**Dataset entries**
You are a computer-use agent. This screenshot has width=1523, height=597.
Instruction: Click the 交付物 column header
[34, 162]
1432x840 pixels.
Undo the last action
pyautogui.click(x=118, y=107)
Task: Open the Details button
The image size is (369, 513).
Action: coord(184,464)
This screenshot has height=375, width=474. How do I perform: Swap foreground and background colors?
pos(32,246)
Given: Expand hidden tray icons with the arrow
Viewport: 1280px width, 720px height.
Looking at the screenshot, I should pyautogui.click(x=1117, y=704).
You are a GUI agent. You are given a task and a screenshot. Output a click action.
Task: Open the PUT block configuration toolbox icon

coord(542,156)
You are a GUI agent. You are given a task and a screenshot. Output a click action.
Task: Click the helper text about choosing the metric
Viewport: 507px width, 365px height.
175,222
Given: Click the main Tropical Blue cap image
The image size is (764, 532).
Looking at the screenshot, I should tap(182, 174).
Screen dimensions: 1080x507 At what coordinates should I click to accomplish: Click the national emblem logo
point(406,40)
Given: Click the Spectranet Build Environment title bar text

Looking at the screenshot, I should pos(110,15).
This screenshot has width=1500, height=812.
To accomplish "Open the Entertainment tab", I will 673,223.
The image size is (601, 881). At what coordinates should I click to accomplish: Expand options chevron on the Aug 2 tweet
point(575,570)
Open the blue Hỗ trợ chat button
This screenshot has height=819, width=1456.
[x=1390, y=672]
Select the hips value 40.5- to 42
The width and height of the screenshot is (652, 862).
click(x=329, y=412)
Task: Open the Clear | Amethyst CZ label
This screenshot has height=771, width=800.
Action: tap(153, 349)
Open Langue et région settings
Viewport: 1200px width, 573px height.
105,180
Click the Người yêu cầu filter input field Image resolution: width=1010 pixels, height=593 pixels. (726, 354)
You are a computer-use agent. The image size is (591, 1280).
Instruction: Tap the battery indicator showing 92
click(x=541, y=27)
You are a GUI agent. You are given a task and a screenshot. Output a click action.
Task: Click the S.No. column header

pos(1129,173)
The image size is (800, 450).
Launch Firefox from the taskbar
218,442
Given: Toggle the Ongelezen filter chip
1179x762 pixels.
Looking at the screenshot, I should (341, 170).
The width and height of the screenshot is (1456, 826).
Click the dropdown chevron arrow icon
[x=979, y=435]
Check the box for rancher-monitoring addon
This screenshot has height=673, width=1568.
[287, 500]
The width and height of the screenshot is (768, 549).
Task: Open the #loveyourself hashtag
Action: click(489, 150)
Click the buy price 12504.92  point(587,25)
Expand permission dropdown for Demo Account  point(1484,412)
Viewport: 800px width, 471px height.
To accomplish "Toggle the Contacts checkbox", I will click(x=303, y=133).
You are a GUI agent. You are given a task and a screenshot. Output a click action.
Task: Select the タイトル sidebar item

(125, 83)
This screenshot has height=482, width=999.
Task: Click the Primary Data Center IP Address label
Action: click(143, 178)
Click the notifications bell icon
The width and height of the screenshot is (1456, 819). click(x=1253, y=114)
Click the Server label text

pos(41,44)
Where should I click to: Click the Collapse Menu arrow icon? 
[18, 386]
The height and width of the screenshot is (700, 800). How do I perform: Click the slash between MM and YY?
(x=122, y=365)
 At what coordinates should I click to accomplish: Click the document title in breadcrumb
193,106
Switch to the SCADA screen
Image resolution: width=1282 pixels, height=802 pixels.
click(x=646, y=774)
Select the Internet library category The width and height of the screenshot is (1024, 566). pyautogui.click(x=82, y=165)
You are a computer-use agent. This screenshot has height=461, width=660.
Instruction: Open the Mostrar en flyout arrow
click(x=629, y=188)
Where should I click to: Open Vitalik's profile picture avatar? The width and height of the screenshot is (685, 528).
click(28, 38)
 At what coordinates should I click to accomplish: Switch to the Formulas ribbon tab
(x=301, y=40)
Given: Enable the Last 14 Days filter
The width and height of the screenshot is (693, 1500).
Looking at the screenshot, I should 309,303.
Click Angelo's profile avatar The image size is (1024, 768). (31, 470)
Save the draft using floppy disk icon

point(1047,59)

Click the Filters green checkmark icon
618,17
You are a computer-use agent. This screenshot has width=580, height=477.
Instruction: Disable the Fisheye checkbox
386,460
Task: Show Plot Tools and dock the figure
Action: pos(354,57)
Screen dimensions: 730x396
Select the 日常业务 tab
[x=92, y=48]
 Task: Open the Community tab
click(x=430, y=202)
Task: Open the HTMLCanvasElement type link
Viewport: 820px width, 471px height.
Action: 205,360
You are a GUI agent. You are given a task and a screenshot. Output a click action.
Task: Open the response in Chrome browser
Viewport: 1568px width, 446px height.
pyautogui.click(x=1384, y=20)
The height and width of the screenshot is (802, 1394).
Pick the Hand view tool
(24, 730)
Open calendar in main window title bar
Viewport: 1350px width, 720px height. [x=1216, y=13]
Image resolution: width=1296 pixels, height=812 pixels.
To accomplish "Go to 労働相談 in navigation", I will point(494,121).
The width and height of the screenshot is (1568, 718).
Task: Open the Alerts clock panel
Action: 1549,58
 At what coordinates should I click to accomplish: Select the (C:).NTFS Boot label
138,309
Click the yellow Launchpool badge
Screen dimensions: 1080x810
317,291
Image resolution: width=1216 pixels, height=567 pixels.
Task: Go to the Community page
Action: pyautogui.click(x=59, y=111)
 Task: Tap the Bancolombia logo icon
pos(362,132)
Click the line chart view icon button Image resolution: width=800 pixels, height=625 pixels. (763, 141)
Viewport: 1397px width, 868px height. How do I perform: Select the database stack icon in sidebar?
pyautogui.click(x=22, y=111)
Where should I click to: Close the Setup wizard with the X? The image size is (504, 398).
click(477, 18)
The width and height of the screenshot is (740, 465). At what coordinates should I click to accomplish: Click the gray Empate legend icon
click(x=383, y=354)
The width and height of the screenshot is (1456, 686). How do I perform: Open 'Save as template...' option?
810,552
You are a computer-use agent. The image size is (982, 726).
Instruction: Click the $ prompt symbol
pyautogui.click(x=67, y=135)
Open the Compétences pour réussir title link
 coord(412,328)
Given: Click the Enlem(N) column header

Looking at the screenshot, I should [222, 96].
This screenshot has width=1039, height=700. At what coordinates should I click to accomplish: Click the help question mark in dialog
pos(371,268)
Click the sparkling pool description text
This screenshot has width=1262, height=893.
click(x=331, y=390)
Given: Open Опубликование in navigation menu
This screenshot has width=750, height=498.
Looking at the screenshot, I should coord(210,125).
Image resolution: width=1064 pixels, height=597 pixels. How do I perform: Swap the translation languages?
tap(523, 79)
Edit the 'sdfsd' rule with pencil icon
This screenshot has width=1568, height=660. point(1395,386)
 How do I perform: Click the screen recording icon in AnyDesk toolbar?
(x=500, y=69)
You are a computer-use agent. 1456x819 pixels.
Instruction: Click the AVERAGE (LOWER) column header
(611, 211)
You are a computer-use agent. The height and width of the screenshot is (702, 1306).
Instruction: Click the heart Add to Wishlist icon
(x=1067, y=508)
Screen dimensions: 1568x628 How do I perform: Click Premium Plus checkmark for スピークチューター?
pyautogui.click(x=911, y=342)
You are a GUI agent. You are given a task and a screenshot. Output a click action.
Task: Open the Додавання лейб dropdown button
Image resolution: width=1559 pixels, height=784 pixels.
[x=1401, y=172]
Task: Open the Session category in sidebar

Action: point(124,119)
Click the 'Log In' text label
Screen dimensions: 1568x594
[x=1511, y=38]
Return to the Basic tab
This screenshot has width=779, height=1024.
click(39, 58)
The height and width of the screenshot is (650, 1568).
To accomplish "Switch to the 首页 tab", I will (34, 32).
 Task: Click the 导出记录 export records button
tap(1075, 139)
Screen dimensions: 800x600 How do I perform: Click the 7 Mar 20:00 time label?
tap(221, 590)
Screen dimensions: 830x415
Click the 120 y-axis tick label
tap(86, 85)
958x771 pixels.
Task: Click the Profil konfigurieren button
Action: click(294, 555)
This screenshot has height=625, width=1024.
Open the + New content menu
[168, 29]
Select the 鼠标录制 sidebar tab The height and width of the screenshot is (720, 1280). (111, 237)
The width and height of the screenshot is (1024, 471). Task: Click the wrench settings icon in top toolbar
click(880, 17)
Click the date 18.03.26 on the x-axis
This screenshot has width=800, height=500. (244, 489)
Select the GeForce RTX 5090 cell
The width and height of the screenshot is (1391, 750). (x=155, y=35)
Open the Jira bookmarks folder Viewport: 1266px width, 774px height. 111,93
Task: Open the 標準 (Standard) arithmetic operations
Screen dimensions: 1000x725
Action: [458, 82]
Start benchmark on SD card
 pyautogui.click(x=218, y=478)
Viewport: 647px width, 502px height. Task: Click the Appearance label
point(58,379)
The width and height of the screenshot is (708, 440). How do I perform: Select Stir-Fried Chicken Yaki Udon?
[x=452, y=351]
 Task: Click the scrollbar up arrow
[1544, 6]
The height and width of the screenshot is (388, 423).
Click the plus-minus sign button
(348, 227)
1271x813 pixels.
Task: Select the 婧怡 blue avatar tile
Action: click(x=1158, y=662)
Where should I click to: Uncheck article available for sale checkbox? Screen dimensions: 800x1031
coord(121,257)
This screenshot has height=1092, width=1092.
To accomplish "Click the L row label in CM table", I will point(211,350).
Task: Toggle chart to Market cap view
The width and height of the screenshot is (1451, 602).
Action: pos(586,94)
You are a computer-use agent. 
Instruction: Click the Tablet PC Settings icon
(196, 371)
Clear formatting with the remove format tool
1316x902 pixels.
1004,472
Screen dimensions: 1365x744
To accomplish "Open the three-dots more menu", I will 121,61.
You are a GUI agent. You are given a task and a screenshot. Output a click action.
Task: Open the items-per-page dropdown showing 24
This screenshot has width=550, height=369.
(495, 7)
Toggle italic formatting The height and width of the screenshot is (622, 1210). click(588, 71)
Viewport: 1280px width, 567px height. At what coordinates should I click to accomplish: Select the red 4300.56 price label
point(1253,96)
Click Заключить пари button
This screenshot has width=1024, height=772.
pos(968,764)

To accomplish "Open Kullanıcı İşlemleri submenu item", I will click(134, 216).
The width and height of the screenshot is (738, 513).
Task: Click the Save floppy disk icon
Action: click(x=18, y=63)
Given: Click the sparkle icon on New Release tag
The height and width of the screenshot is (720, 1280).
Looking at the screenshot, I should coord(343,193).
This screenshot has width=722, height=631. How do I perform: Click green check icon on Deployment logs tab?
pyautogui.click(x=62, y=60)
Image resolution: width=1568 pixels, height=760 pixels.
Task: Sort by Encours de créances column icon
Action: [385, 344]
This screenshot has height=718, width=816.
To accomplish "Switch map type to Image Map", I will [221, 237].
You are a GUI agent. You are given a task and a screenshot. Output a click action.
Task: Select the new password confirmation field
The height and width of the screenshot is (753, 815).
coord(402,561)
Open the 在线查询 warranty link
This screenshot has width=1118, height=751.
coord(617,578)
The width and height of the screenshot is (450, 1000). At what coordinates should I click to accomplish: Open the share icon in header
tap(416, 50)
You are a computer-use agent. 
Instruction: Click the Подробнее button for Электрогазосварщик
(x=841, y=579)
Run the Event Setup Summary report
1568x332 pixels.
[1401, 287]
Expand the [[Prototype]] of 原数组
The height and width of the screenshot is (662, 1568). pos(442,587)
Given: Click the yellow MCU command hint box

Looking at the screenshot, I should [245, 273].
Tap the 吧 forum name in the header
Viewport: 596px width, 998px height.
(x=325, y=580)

**Task goal**
The entries above hold a line with "Image resolution: width=1296" and a later line with "Click the sparkling pool description text". Write out exactly those lines and all lines between, nothing more.

**Response**
Image resolution: width=1296 pixels, height=812 pixels.
To accomplish "Go to 労働相談 in navigation", I will point(494,121).
The width and height of the screenshot is (1568, 718).
Task: Open the Alerts clock panel
Action: 1549,58
 At what coordinates should I click to accomplish: Select the (C:).NTFS Boot label
138,309
Click the yellow Launchpool badge
Screen dimensions: 1080x810
317,291
Image resolution: width=1216 pixels, height=567 pixels.
Task: Go to the Community page
Action: pyautogui.click(x=59, y=111)
 Task: Tap the Bancolombia logo icon
pos(362,132)
Click the line chart view icon button Image resolution: width=800 pixels, height=625 pixels. (763, 141)
Viewport: 1397px width, 868px height. How do I perform: Select the database stack icon in sidebar?
pyautogui.click(x=22, y=111)
Where should I click to: Close the Setup wizard with the X? The image size is (504, 398).
click(477, 18)
The width and height of the screenshot is (740, 465). At what coordinates should I click to accomplish: Click the gray Empate legend icon
click(x=383, y=354)
The width and height of the screenshot is (1456, 686). How do I perform: Open 'Save as template...' option?
810,552
You are a computer-use agent. The image size is (982, 726).
Instruction: Click the $ prompt symbol
pyautogui.click(x=67, y=135)
Open the Compétences pour réussir title link
 coord(412,328)
Given: Click the Enlem(N) column header

Looking at the screenshot, I should [222, 96].
This screenshot has width=1039, height=700. At what coordinates should I click to accomplish: Click the help question mark in dialog
pos(371,268)
Click the sparkling pool description text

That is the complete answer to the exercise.